WORK REQUEST:
Write each line exactly as it stands, from the line containing "For every named" through the end of the data.

SUPPLIED MATERIAL:
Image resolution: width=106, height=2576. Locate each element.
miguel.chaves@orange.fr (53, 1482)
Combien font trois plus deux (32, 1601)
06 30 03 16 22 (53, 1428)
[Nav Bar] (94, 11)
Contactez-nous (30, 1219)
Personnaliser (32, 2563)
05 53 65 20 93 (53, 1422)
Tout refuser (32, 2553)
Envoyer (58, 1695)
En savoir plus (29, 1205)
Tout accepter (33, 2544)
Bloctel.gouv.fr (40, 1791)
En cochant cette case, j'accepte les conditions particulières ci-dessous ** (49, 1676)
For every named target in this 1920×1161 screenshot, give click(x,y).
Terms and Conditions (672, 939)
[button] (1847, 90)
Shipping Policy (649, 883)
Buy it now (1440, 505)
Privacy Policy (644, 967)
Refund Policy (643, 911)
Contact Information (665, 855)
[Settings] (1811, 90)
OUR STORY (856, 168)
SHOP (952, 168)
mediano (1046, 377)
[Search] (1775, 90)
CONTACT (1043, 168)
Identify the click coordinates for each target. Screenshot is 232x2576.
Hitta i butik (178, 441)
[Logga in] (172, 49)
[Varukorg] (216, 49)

COMPLETED TASK:
For every named target in this 1920×1161 screenshot, give click(x,y).
Terms and Conditions (672, 939)
[button] (1847, 90)
Shipping Policy (649, 883)
Buy it now (1440, 505)
Privacy Policy (644, 967)
Refund Policy (643, 911)
Contact Information (665, 855)
[Settings] (1811, 90)
OUR STORY (856, 168)
SHOP (952, 168)
mediano (1046, 377)
[Search] (1775, 90)
CONTACT (1043, 168)
Identify the click coordinates for each target. Screenshot is 232x2576.
Hitta i butik (178, 441)
[Logga in] (172, 49)
[Varukorg] (216, 49)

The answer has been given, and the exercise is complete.